Há uma pergunta que se coloca de imediato: a quem aproveita a descida de Cavaco? 

Por o que se pode concluir das sondagens, essa descida não aproveita de forma clara aos demais concorrentes. Actualmente, nos segmentos que parecem mais sensíveis à campanha negativa verifica-se sobretudo um aumento da intenção de abstenção e da indecisão, o que poderá corresponder a uma fase de confusão nalguns eleitores de Cavaco, à qual se seguirá uma decisão eleitoral, primeiro de ir ou não votar e depois de manter ou alterar a intenção de voto inicial.

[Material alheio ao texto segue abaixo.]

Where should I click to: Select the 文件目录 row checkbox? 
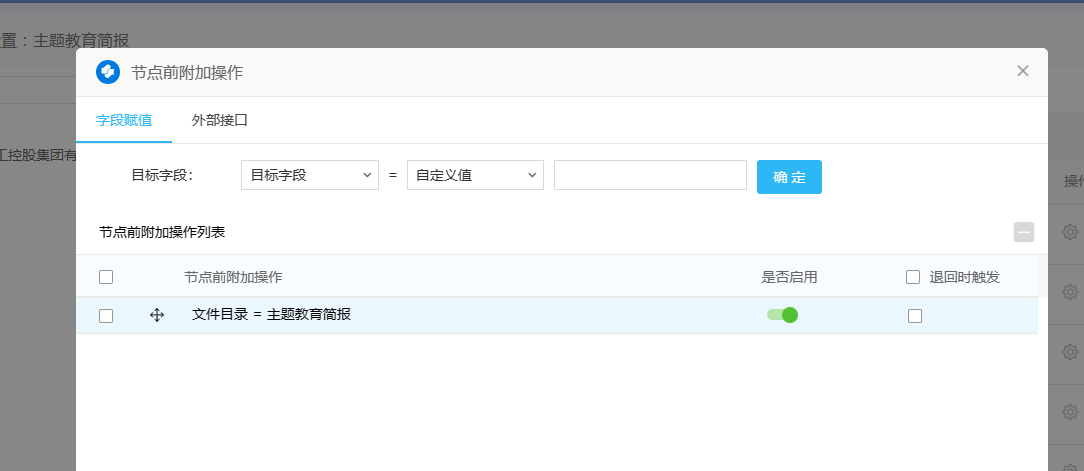(x=106, y=316)
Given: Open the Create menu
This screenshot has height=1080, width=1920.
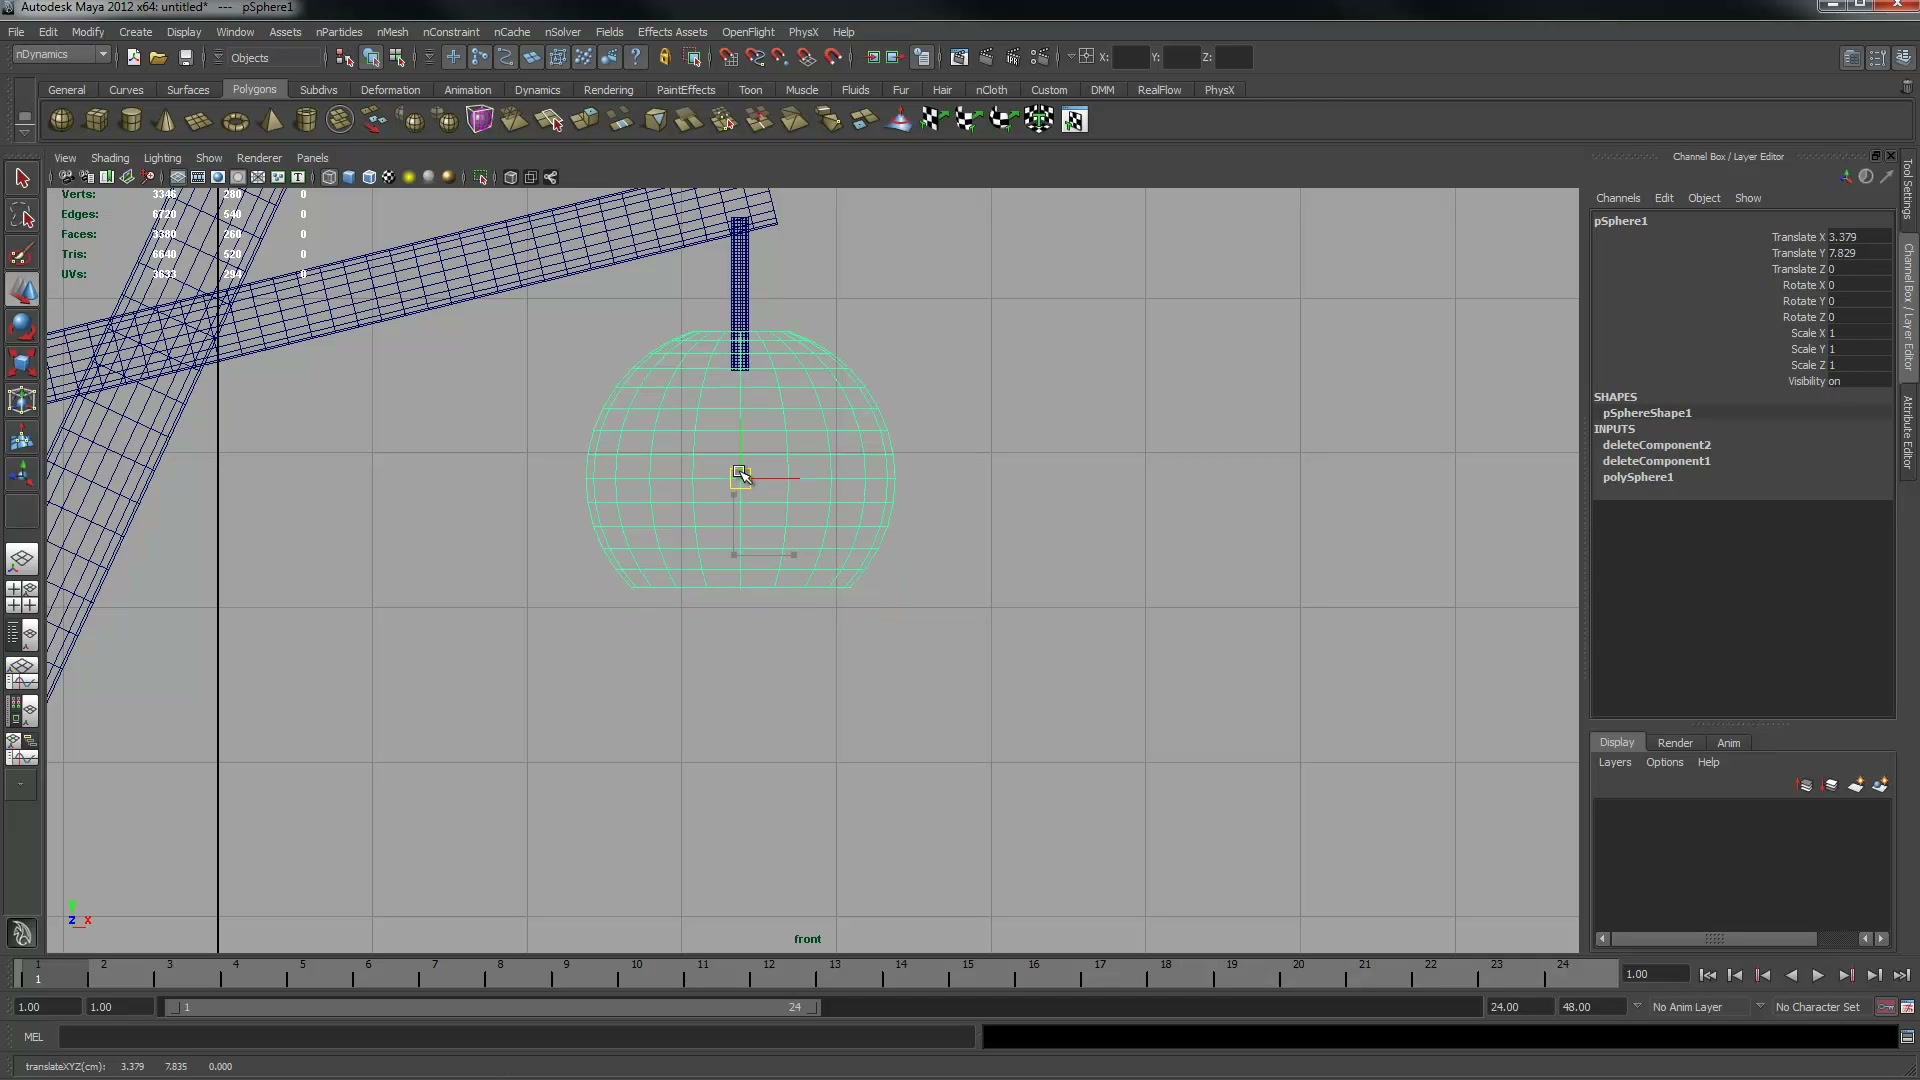Looking at the screenshot, I should [x=135, y=32].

Não é, portanto, de estranhar o apelo de Cavaco à mobilização eleitoral dos seus potenciais apoiantes e a continuação da campanha negativa para os desmotivar e, eventualmente cativar, por parte dos demais concorrentes.

FICHA TÉCNICA

Universo: indivíduos inscritos nos cadernos eleitorais em Portugal com telefone fixo no lar ou possuidor de telemóvel.
Amostra: aleatória e estratificada (região, habitat, sexo, idade, escolaridade, actividade e voto legislativo) e representativa do universo e foi extraída de um sub-universo obtido de forma idêntica. A amostra teve 600 entrevistas efectivas: 291 a homens e 309 a mulheres; 151 no interior, 211 no litoral norte e 238 no litoral centro sul; 150 em aldeias, 214 em vilas e 236 em cidades.                       proporcionalidade pelas variáveis de estratificação é obtida após reequilibragem amostral.
Técnica: Entrevista telefónica por C.A.T.I., tendo o trabalho de campo decorrido entre os dias 3 e 6 de Janeiro de 2011, com uma taxa de resposta de 74,3%.
Erro probabilístico: Para o total de uma amostra aleatória simples com 600 entrevistas, o desvio padrão máximo de uma proporção é 0,020 (ou seja, uma margem de erro - a 95% - de 4,0%).
Responsabilidade do estudo: Aximage Comunicação e Imagem Lda., sob a direcção técnica de Jorge de Sá e de João Queiroz.